There should be very little gain splitting rendering in threads and compositing in practice. I worked with distributed rendering and there were significant challenges, and it was only worth to compose the image from multiple renders with separate objects if the scene was too large to fit in memory or the render process was very slow, like with ray tracing. The speed of downloading a texture to the CPU and sending it again is very slow compared to accessing internal textures in the GPU. Again, I don’t know if you can share contexts between web workers or a web worker and the main thread (a quick search returned nothing, and since offscreen rendering is new I would guess probably not).
I have used overlapping transparent canvas without problem before, but there was no z-buffer involved. Browsers didn’t seem to have a performance problem with that, but with BJS you’d have to sort objects and split them yourself – quite a problem. It could be useful for a HUD, but then it’s probably better to do them with pure HTML or have a webworker handling the HUD in another canvas.
Applications using C/C++/native engines usually have very fast frame render times. It has to be quick, since they often have several passes (check this article to see what Doom does), and when the hardware is too slow to keep up with the game they reduce the effects – adding more render threads wouldn’t help, you’re already GPU bound. And if you’re CPU bound, rendering things faster on the GPU won’t help either.

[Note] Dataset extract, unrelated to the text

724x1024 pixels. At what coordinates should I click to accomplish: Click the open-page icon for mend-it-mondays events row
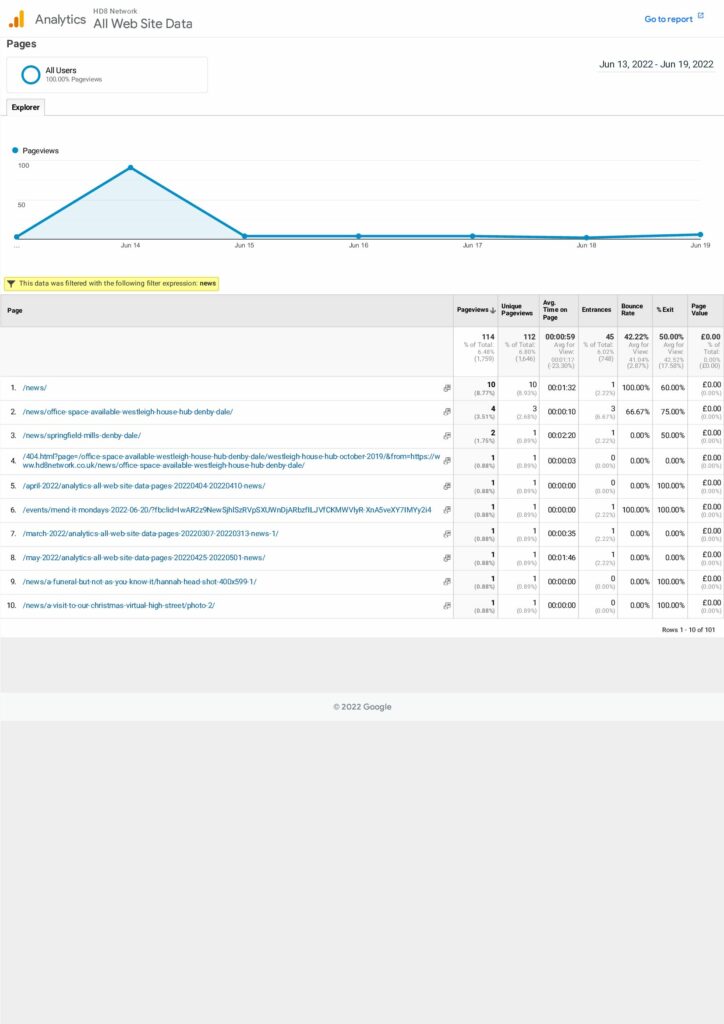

I haven’t kept up-to-date on what hardware can do to improve GPU render times, but I know there are a few extensions like https://www.khronos.org/registry/OpenGL/extensions/OVR/OVR_multiview.txt or WebGL Deferred Shading - Mozilla Hacks - the Web developer blog. Also, simulation is not my domain, but I know about PhysX/Bullet and other attempts of performing physics in the GPU. Apparently this was already thought of, not sure if it was actually implemented in BJS: Running physics in a webworker
Anything that is CPU bound could potentially perform better with a webworker – particle animations, collision detection, things like that. But webworkers are still a pain to work with and passing data has a lot of restrictions.
SharedArrayBuffer was deprecated and partially un-deprecated. Sending data by reference is somewhat muddy – possible, but could have some significant synchronization challenges and require a double or triple buffer. @aFalcon perhaps could link to the discussion he mentioned.
From my tests the bottleneck in BJS seems to be animating some objects (surprising me, since I imagined it’d be done in the GPU these days always, but apparently not in some cases) and
_evaluateActiveMeshes, which I guess is slow from sending data to the GPU and not actual CPU calculation (any BJS gods could confirm this?). I suppose animation could benefit from moving to a web worker, but it’s probably not trivial since BJS seems to need it to be done before the render phase. The best advantage of using offscreen to me is releasing the main thread, so even if the rendering is slow your browser doesn’t freeze.
I think it boils down to: what are you trying to achieve and what is your bottleneck?